Regular primary care providers treat diabetic patients more proactively than covering physicians or midlevel providers, shown by an increased likelihood to boost medication regimens and offer more lifestyle counseling, a study found.
Researchers conducted a retrospective cohort study of more than 584,000 encounters for more than 27,000 patients with diabetes and elevated A1C, blood pressure and/or LDL. They followed the population for more than two years at primary care practices affiliated with two teaching hospitals in eastern Massachusetts.
Results appeared online Dec. 10 ahead of print at Diabetes Care.
Of the encounters, 83% were with primary care providers, 13% were with covering physicians, and 5% were with midlevel providers. Medication intensification, defined as either adding a new medication or increasing the dose of an existing medication, happened about 10% of the time and lifestyle counseling happened 40% of the time. The overall mean time between encounters was 1.6 months.

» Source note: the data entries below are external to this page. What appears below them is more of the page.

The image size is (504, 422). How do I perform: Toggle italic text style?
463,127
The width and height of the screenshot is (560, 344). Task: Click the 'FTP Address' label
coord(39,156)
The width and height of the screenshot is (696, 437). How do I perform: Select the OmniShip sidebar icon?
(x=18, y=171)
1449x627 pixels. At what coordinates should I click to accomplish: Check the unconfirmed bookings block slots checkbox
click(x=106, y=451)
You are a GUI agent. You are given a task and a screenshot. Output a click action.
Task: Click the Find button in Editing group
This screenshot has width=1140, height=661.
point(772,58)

Primary care providers were more likely to intensify medicines than covering doctors, (49%, P less than 0.0001) and midlevel providers (26%, P less than 0.0001). They were more likely to offer lifestyle counseling than covering doctors (91%, P less than 0.0001) and midlevel providers (21%, P=0.0015).
During visits with acute complaints, covering physicians were even less likely to intensify medications by a further 52% (P less than 0.0001), and midlevel providers were even less likely to provide lifestyle counseling by a further 41% (P less than 0.0001).

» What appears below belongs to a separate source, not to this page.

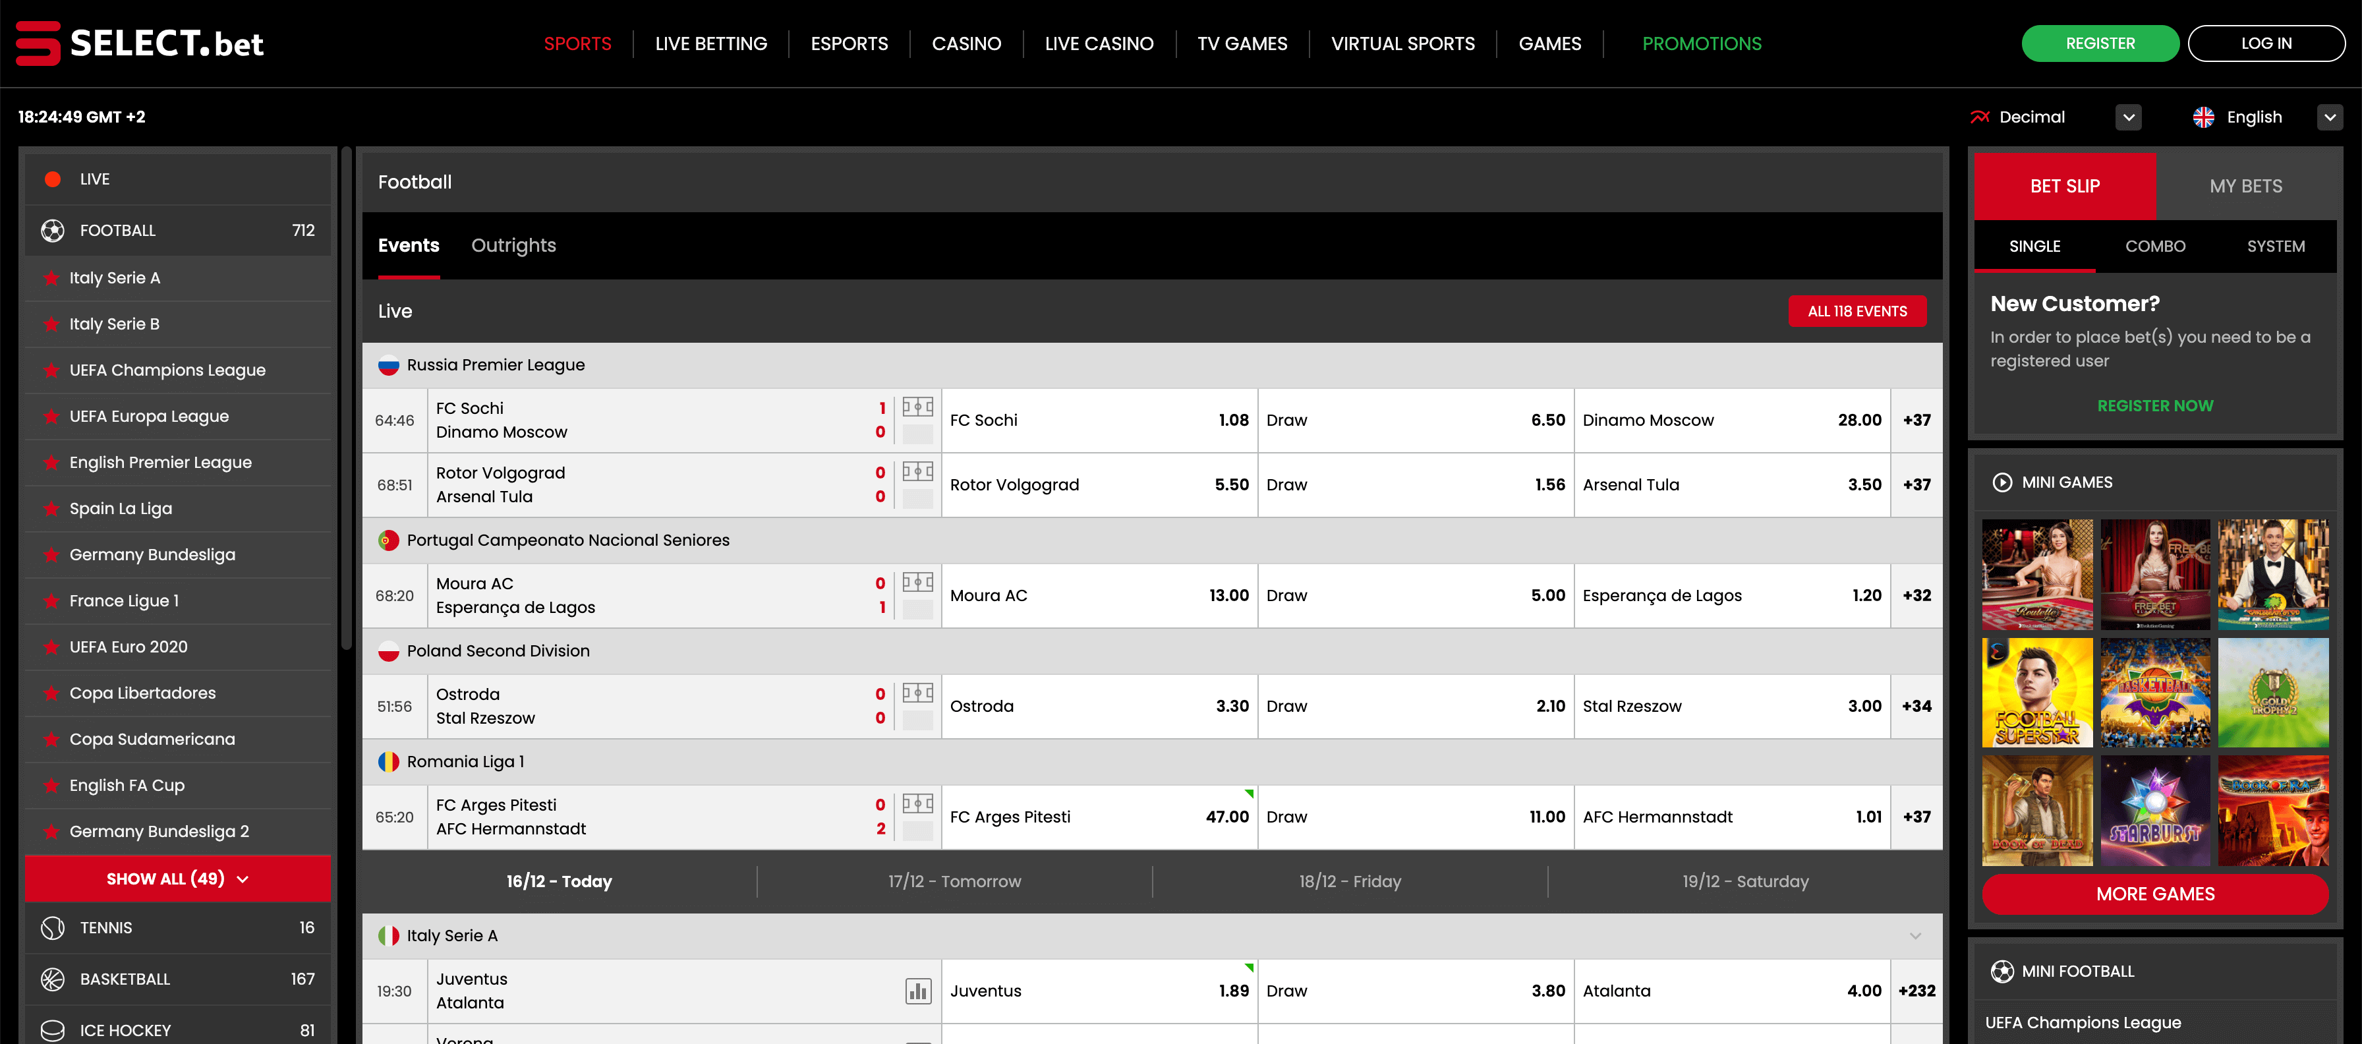The width and height of the screenshot is (2362, 1044).
Task: Click the ALL 118 EVENTS button
Action: pos(1857,310)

This affected the occurrence of acute complaints, the authors noted. Compared with primary care providers, time to the next encounter after a visit without acute complaints were hazard ratio 1.11 for covering physicians and 1.19 for midlevel providers (P less than 0.0001 for both).
The authors noted that there should be less cross-covering by other physicians, better documentation of a primary doctor's treatment plan in the medical records, and structured algorithms in place to optimize diabetes care.
"Many studies have shown that midlevel providers can be more effective than PCPs in treatment of chronic diseases such as diabetes and hypertension, particularly with respect to medication intensification," the authors wrote. "The major difference between our study and these clinical trials is that the trials usually required midlevel providers to follow a structured algorithm, whereas midlevel providers in the practices we studied did not follow any particular algorithm. This current finding should be considered when designing new practice models, such as patient-centered medical homes."